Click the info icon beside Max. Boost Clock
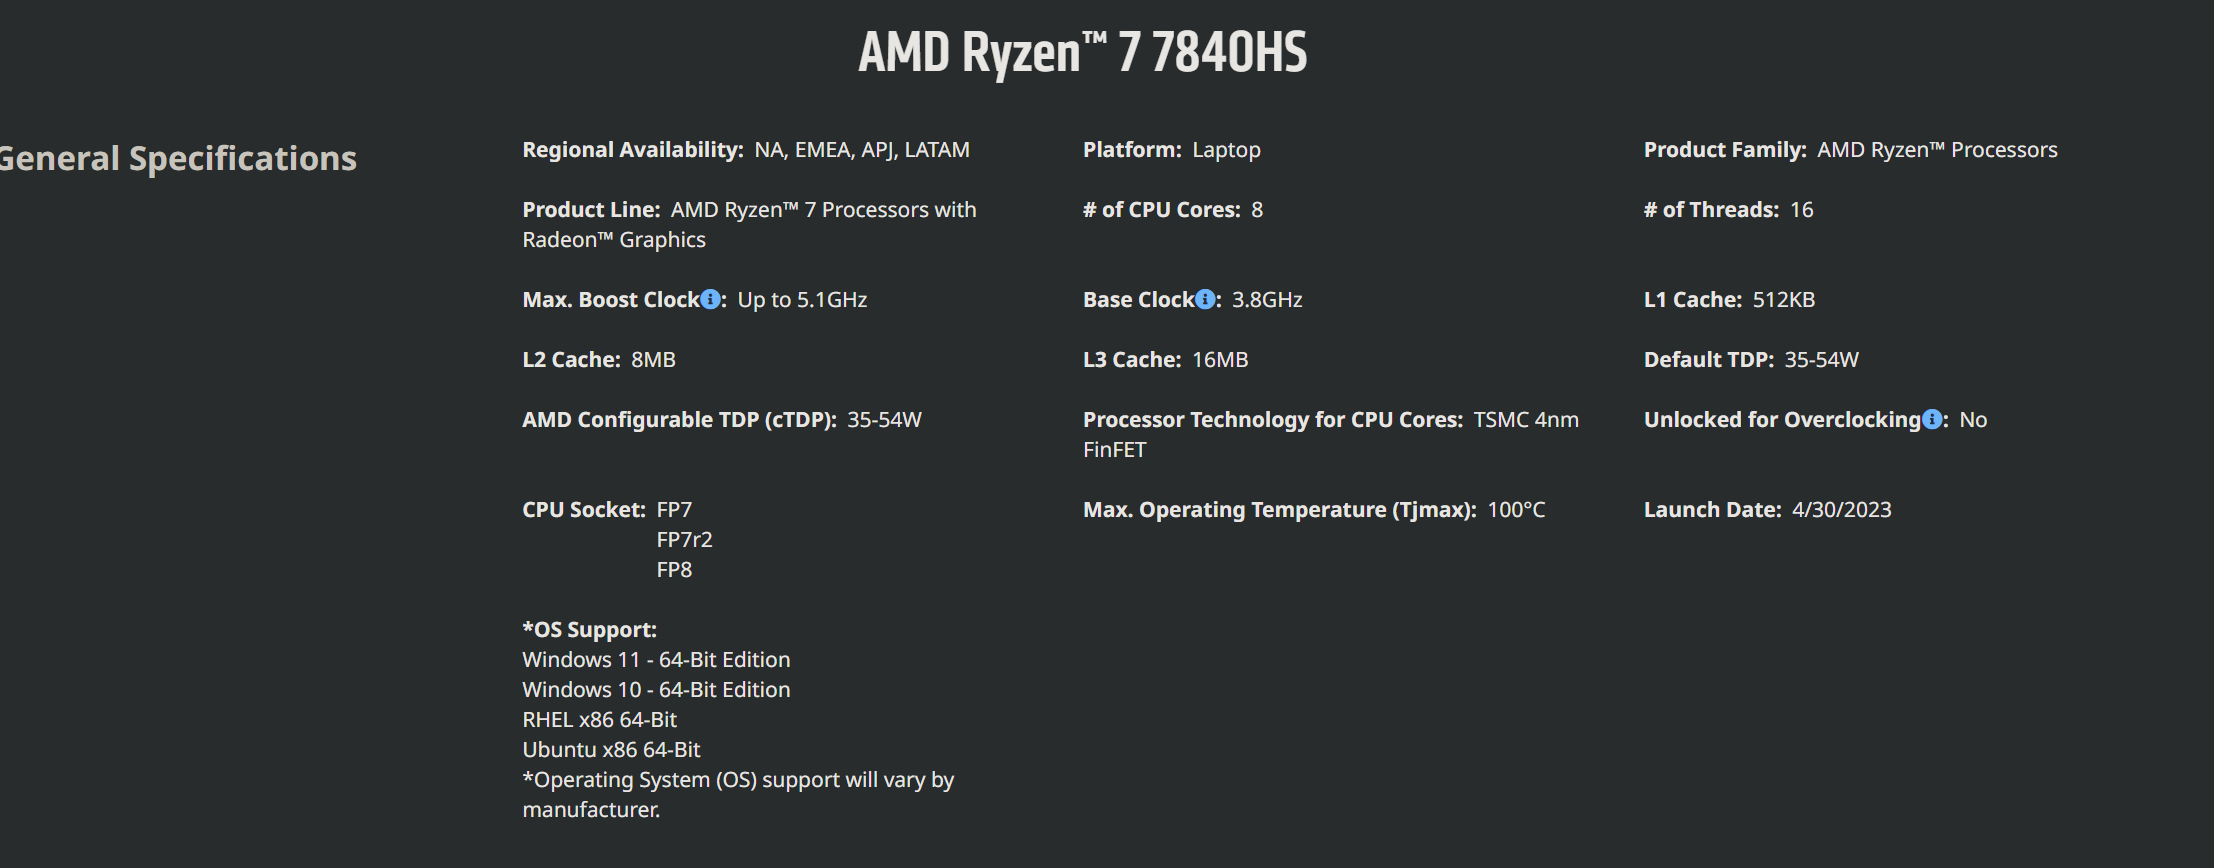The width and height of the screenshot is (2214, 868). click(710, 300)
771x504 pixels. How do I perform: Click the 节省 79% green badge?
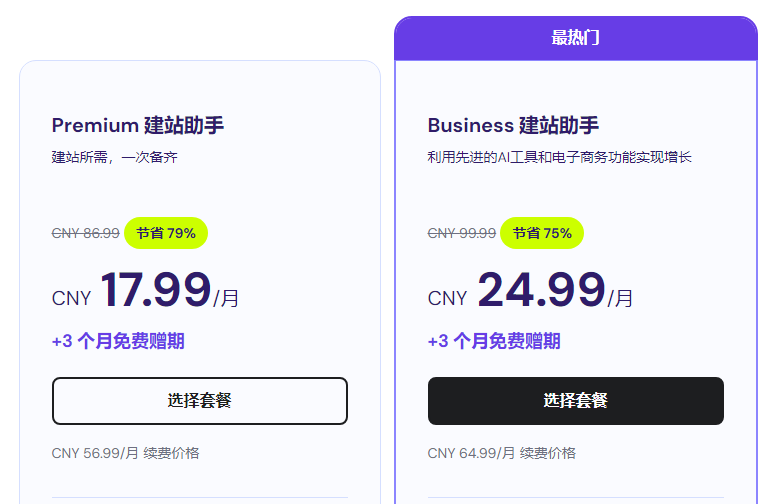(x=166, y=233)
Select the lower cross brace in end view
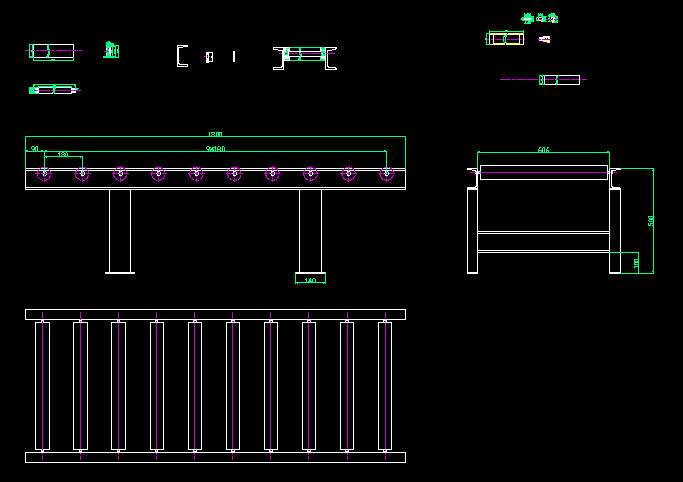 coord(543,241)
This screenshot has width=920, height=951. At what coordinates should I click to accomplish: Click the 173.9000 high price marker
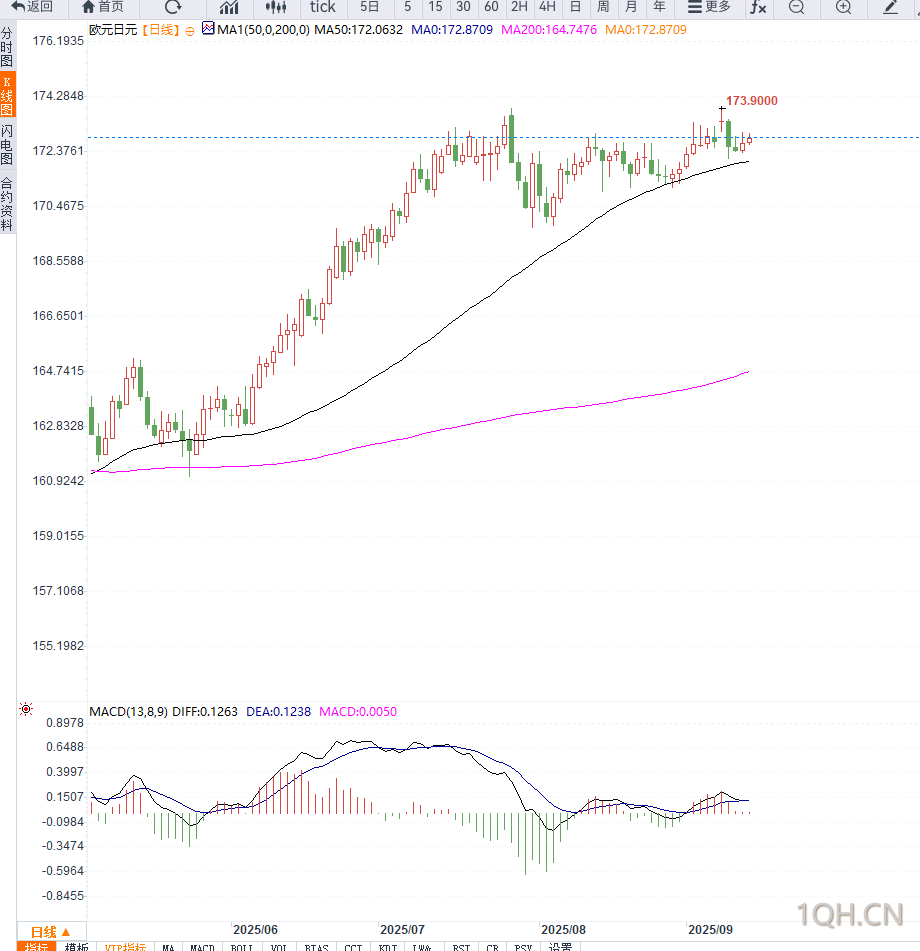(752, 101)
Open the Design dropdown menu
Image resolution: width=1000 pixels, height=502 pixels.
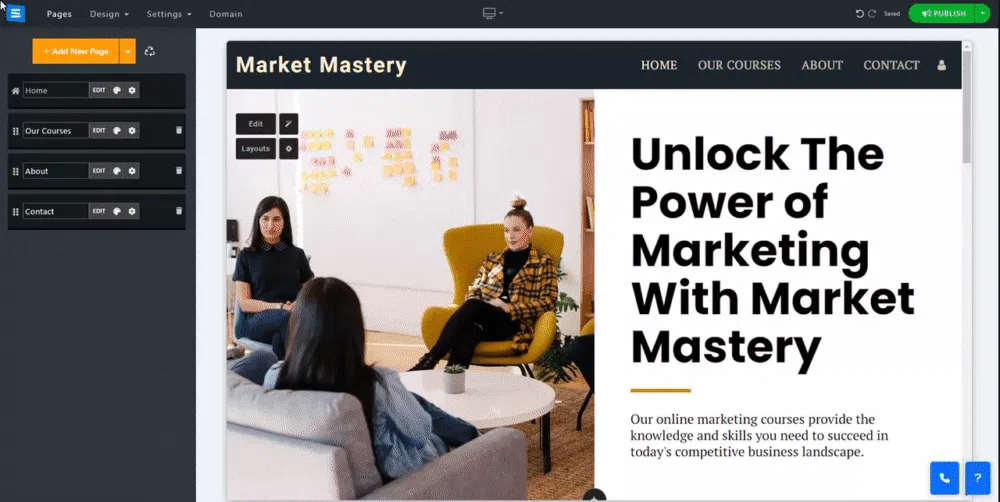click(109, 13)
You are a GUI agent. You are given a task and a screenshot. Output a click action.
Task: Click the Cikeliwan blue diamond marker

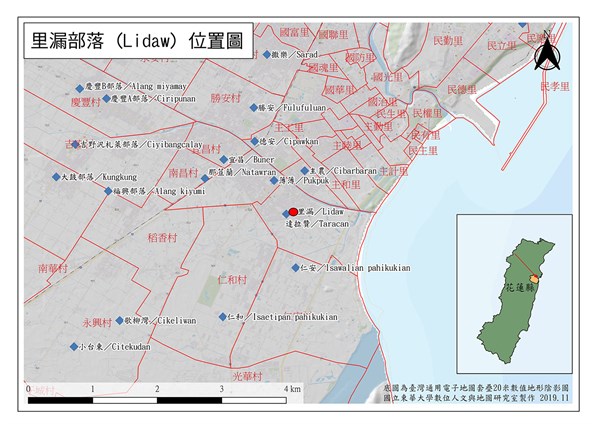[118, 321]
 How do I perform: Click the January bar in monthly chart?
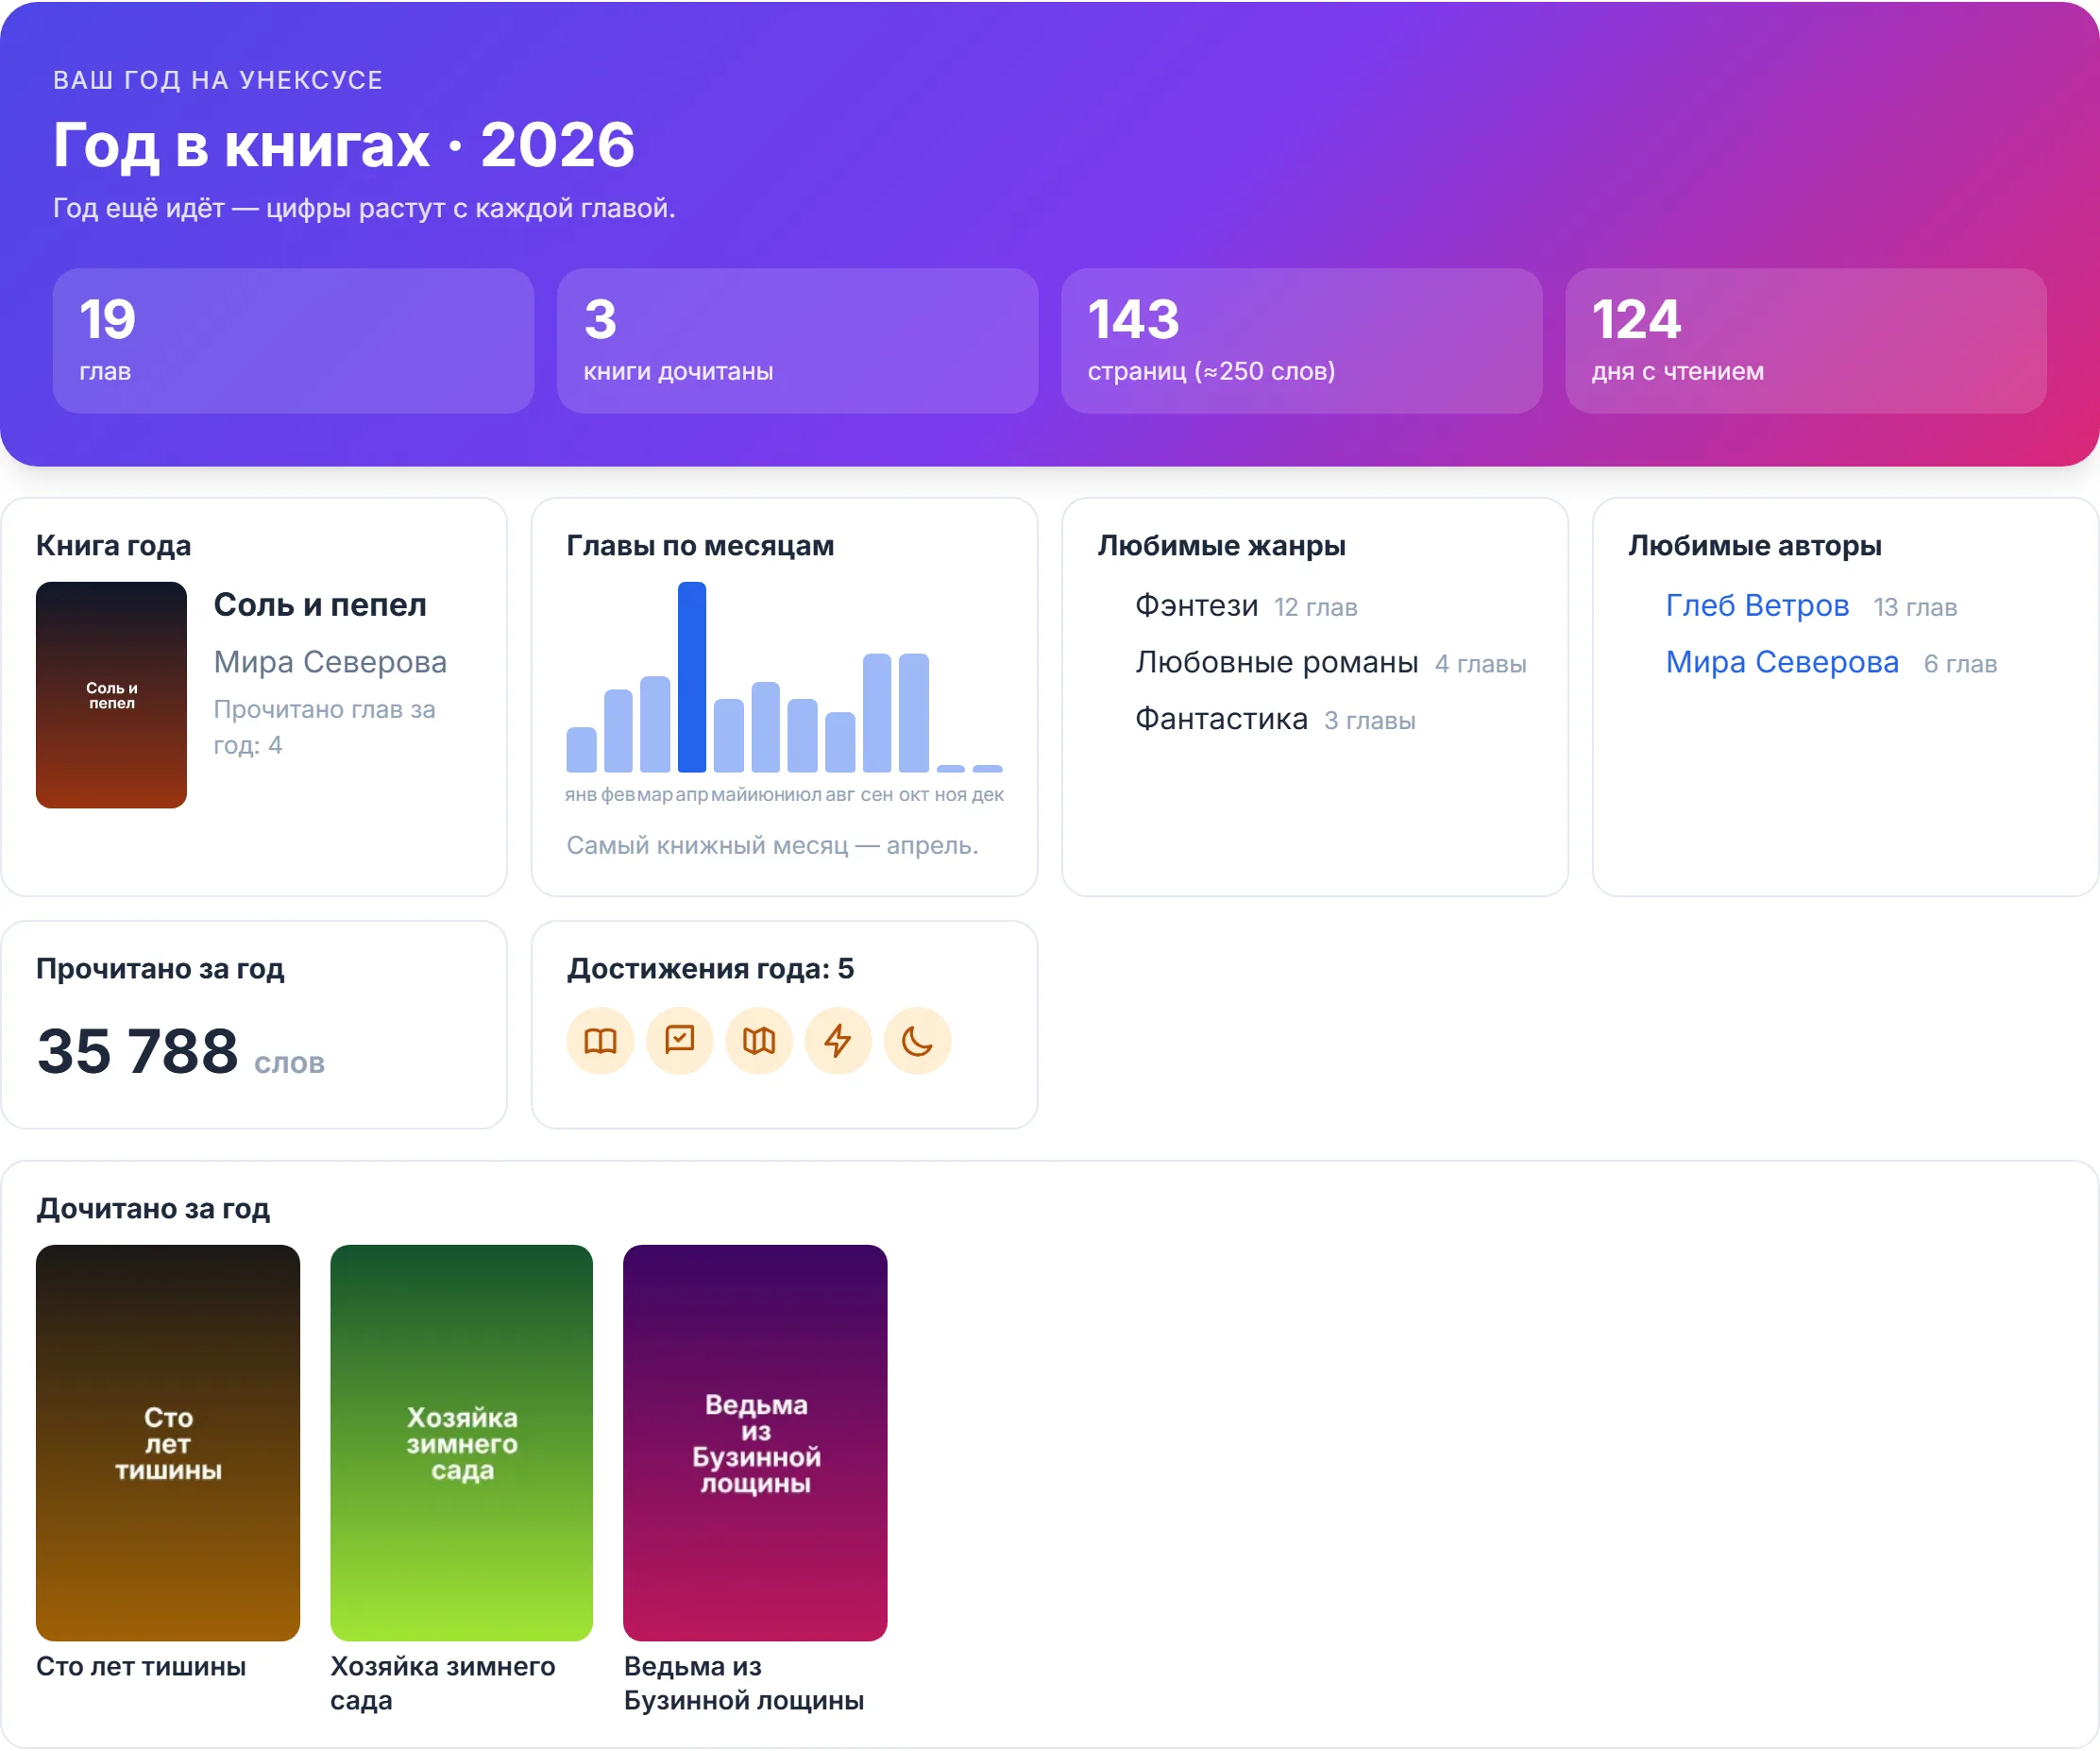581,750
============
_TASK REQUIREMENTS_
Exclude every picture, then return precisely the lines that run from the line containing "Task: Click the Cikeliwan blue diamond marker" through the end of the entries above.

_FINISHED TASK_
Task: Click the Cikeliwan blue diamond marker

[118, 321]
 How do I perform: Click the January bar in monthly chart?
581,750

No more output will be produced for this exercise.